In discussing the issue, the court said in regard to the “pendent jurisdiction” approved by the United States Supreme Court in the United Mine Workers of America v. Gibbs case, supra, and codified in 28 U.S.C. § 1367, that this jurisdiction “is a doctrine of discretion, not of plaintiff’s right” and that the federal court would have been competent to decide the pendent state claims only if the court, “in its discretion, agreed to assume jurisdiction over them.” 659 So. 2d at 1217-18.

Thus there is authority for my view that in the present case the fourth prong of the Swofford test was not satisfied because that prong provides that if the claim was not actually litigated in the first suit (and it was not in this case) then res judicata applies only if it could have been litigated in the first suit. My view and the view of the New York and Florida cases cited above hold that where the first court only exercises jurisdiction in its discretion the could-have-been-litigated requirement is satisfied only when the court exercises its jurisdiction by acting upon the claim — not by failing to act (which is what happened here). And the attempt of the majority opinion to obfuscate this fact by distinguishing the facts in the New York and Florida cases does not change the force of those cases on the point under discussion in this case.

I, therefore, dissent from the decision of the majority opinion, and in regard to that opinion’s reluctance to discuss the federal court’s jurisdiction on the basis that it was not an issue argued by the parties, I would note that the argument made by the appellant, as set out and described by this dissent, very plainly points out that under the Arkansas Supreme Court decision of Seaboard Finance Co. v. Wright, supra, a dismissal of a cause of action with prejudice is a final adjudication; that the federal court’s dismissal of the case here involved was not dismissed with prejudice; therefore, by the Seaboard criterion the federal court’s dismissal was without prejudice; and therefore, that dismissal did not satisfy the third and fourth prongs of the Swofford test. I also note that the majority opinion deals with that argument by pointing out that Seaboard was an Arkansas case but the state claim here was dismissed by a federal court and stating that “we are unwilling to assume, particularly without benefit of argument from either party, that the federal court, by its silence, *160dismissed appellant’s state claim without prejudice.”

However, I have no problem with looking at the issue presented here in greater depth than that argued by the parties. This is done time after time in both trial and appellate courts. There is a great deal of difference between deciding a case on an issue not presented by the parties and doing additional research on an issue presented. Here, I did read more cases on the issue presented than the parties cited. For that matter all of the judges in this case were furnished a memorandum by one of our staff attorneys that cited many cases, and contained thoughts and perspectives, not disclosed by the briefs filed by the parties.
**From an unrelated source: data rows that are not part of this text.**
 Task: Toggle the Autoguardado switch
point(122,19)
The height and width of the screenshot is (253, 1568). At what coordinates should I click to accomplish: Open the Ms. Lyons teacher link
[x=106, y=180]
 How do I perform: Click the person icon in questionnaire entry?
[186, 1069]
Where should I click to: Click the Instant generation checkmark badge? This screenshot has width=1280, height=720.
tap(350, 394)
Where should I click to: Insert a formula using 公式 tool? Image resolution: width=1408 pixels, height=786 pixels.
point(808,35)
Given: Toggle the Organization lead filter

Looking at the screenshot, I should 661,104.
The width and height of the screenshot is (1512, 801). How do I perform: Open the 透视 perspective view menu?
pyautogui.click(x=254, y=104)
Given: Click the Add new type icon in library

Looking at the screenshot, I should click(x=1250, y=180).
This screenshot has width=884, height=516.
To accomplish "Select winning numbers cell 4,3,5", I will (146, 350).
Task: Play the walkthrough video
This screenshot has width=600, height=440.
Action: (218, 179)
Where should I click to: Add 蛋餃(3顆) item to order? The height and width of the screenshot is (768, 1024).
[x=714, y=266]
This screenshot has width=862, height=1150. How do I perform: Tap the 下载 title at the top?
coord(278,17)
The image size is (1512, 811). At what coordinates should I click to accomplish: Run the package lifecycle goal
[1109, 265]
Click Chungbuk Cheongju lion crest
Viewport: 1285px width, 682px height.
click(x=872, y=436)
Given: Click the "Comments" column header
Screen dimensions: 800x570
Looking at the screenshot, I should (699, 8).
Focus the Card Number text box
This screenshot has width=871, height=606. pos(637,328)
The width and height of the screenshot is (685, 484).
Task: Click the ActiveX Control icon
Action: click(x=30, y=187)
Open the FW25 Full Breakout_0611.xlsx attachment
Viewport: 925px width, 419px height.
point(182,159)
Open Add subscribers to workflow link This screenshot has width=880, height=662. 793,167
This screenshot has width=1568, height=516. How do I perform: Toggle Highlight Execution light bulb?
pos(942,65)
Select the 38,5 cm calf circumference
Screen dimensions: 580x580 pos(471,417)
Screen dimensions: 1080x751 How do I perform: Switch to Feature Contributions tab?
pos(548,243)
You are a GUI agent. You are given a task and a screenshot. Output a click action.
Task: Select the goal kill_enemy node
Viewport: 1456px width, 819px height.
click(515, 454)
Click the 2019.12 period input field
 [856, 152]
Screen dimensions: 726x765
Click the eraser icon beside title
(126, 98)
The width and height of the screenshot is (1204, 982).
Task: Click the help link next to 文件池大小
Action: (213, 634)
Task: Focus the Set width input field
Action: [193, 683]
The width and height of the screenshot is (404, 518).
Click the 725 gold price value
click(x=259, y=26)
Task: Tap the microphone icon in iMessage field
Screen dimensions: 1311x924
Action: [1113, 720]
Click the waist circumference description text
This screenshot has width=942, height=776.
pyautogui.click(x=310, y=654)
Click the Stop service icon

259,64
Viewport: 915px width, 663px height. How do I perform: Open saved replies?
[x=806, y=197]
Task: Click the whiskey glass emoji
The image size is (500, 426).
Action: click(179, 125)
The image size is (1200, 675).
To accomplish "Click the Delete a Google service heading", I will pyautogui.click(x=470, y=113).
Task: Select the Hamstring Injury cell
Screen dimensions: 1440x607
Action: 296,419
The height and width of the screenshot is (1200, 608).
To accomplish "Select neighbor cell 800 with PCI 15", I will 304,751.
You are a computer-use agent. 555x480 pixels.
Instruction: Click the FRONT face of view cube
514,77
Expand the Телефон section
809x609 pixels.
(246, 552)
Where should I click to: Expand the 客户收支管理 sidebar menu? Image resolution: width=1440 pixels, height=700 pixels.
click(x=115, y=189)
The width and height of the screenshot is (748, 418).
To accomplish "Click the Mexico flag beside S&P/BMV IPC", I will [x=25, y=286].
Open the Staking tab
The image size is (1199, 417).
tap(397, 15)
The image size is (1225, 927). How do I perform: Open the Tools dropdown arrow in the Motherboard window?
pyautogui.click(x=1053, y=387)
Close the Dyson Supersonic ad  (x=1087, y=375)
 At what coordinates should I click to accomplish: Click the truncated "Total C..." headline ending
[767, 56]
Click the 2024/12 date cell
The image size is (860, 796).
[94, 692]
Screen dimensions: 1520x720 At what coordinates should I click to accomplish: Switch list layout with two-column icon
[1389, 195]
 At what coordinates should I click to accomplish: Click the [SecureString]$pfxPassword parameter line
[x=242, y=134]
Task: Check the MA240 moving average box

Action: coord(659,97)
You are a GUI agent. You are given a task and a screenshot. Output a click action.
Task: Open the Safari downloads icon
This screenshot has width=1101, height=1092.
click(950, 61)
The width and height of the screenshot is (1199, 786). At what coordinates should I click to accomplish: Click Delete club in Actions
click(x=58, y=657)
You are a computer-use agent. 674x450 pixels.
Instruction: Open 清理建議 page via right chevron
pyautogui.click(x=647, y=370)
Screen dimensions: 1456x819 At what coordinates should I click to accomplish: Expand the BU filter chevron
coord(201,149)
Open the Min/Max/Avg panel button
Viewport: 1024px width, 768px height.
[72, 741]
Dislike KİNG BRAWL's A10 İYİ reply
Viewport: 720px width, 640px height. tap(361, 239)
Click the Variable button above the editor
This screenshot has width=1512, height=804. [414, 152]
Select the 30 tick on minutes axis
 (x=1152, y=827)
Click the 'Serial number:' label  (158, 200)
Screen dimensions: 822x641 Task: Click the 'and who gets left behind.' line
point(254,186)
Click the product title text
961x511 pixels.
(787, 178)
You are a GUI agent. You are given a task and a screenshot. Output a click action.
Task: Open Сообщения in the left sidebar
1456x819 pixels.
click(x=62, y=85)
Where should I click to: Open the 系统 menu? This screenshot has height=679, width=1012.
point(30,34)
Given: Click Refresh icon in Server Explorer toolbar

In his book One Life in the Law, at 112, Robert A. Leflar, whose legal career as an attorney, teacher, and appellate judge surely qualifies his opinion as worthy of note, has this to say:

The adversary system does not perfectly serve the lawmaking function of the appellate judicial process. Ultimately, it is the judges’ diligence and wisdom that must be relied upon to assure that the function is properly performed. They must think not only of the litde sets of facts that the immediate cases present but of an undetermined number of sets of facts to which the precedent may in the future be applied. Judges may rely upon the writings of scholars not employed to represent the interests of litigants, but concerned rather with sound correlation of law with the socioeconomic and political needs of the community. These are the ones who today most conscientiously present to the courts the needs and concerns of society. Their work may be cited in briefs of counsel, or it may not, but wise judges avail themselves of it whether it is cited or not. And in their opinions good courts do cite it, or at least make use of it.

I would reverse the trial court’s dismissal of this case and remand for further proceedings.